Asia Emerges as the AI Frontier

Asia outpaced all other regions in download growth, accounting for 42.6% of global Gen AI app installs in the first half of the year. Much of this momentum was driven by rising adoption in markets like India and Mainland China, with the region’s overall download growth reaching 80%, far ahead of 51% in Europe and 39% in North America.

When it comes to in-app purchases, Latin America registered the highest growth, though North America still holds the largest market share, pulling in 40% of total Gen AI in-app revenues.

ChatGPT Dominates Global Market—Except China

The growth of ChatGPT stood out in nearly every category. The app led in-app revenue rankings globally, except in China, where DeepSeek, a local competitor, topped the charts shortly after launch.
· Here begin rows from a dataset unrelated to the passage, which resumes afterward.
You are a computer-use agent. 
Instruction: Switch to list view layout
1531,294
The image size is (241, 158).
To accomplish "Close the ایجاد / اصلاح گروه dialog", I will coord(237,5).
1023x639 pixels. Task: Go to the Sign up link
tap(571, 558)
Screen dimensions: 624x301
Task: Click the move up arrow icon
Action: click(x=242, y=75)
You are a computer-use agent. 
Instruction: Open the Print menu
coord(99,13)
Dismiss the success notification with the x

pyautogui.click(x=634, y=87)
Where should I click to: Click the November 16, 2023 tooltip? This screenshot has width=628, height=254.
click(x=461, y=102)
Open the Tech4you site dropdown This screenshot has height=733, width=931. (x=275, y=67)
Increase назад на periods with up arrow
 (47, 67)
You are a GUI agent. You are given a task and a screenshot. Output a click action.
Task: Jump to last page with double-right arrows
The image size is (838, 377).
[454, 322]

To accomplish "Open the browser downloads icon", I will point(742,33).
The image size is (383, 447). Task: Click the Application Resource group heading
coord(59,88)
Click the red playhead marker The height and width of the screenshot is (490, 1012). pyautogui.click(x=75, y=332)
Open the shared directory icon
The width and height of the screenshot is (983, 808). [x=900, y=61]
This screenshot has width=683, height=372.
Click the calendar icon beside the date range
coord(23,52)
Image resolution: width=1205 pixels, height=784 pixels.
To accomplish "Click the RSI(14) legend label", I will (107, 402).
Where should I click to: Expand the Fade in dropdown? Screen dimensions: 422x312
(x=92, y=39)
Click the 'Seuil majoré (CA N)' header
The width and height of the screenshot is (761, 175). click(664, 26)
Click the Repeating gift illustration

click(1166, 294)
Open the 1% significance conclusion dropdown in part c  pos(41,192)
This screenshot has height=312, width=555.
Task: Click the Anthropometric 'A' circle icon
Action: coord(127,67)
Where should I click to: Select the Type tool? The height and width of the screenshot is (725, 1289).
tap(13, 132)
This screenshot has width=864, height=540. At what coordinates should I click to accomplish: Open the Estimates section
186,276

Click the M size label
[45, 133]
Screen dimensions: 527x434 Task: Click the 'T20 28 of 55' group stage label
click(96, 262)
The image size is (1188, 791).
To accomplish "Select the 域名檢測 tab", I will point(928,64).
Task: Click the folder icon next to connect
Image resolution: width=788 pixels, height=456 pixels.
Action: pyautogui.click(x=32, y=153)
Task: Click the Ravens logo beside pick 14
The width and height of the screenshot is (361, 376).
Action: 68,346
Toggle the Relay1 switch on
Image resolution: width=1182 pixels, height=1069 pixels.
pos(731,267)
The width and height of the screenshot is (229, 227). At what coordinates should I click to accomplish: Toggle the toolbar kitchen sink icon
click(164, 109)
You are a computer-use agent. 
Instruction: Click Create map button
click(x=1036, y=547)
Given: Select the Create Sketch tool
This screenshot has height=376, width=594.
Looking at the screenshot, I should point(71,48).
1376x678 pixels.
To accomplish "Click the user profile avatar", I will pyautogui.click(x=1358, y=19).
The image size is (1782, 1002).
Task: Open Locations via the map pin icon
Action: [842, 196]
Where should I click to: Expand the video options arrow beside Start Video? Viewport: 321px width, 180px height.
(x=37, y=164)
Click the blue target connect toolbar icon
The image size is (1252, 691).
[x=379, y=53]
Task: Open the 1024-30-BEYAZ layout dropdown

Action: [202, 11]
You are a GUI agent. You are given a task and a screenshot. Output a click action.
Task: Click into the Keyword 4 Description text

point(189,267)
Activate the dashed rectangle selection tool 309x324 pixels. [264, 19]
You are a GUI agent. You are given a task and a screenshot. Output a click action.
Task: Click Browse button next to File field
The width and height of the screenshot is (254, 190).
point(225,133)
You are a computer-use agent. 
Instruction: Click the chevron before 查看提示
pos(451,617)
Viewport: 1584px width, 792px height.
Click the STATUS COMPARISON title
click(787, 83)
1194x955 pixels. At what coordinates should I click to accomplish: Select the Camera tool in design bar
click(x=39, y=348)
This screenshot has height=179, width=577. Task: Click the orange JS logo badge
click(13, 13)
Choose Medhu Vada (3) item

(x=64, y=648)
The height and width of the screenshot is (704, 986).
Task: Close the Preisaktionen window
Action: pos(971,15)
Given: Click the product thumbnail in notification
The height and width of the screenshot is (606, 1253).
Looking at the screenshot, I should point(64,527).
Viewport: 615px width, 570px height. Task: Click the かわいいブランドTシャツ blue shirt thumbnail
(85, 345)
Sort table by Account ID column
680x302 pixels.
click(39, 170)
While DeepSeek took the lead in downloads in China, ChatGPT maintained its dominance elsewhere, becoming the most-used generative AI assistant.

According to Sensor Tower, ChatGPT was used for an average of 12.1 days per month in H1 2025. That frequency places it alongside top social platforms like X and Reddit, with only Google having a better usage rate. Notably, weekend usage of ChatGPT also rose, suggesting that users now rely on the app not only for work-related tasks but also for lifestyle needs and personal support.

Beyond traditional uses like writing and coding, users are increasingly turning to ChatGPT for help with health and wellness, shopping recommendations, personal finance, and meal preparation. In Q2 2025 alone, over one-third of prompts were related to lifestyle and entertainment, demonstrating the app’s expanding role as a versatile assistant.

The report also found that 15% of ChatGPT users in the U.S. access it across both mobile and web, a multi-platform engagement that outpaces popular platforms like Temu and Threads, but still lags behind tech giants such as Google, Facebook, YouTube, and Amazon, where 25% or more of users interact across devices.

Generative AI Turns into a Branding Trend

The AI boom has also sparked a naming frenzy. The term “AI” now appears in over 100,000 app descriptions across the App Store and Play Store. In H1 2025, apps with “AI” in their names or descriptions were downloaded 7.5 billion times, accounting for about 10% of all app downloads globally.

Sensor Tower noted that developers across multiple categories—from photo editing and nutrition to test prep, translation, and hobby apps—are adding AI references to gain traction. This strategy has delivered measurable, though often short-lived, spikes in downloads.

“Apps that added terms like ‘AI’ or ‘LLM’ to their names or descriptions experienced a notable boost in downloads over the subsequent months,” the report stated, adding that while the term offers short-term visibility, it doesn’t guarantee long-term engagement unless backed by robust AI capabilities.

What It Means

The Sensor Tower report reinforces what many in the tech industry have anticipated—generative AI is not just a trend but a transformation. With increasing engagement times, cross-platform adoption, and diversified use cases, apps like ChatGPT are shifting how users interact with digital tools.

This means that as regional players like DeepSeek gain traction and new apps flood the market, the global generative AI space is setting the stage for even fiercer competition and innovation in the second half of the year.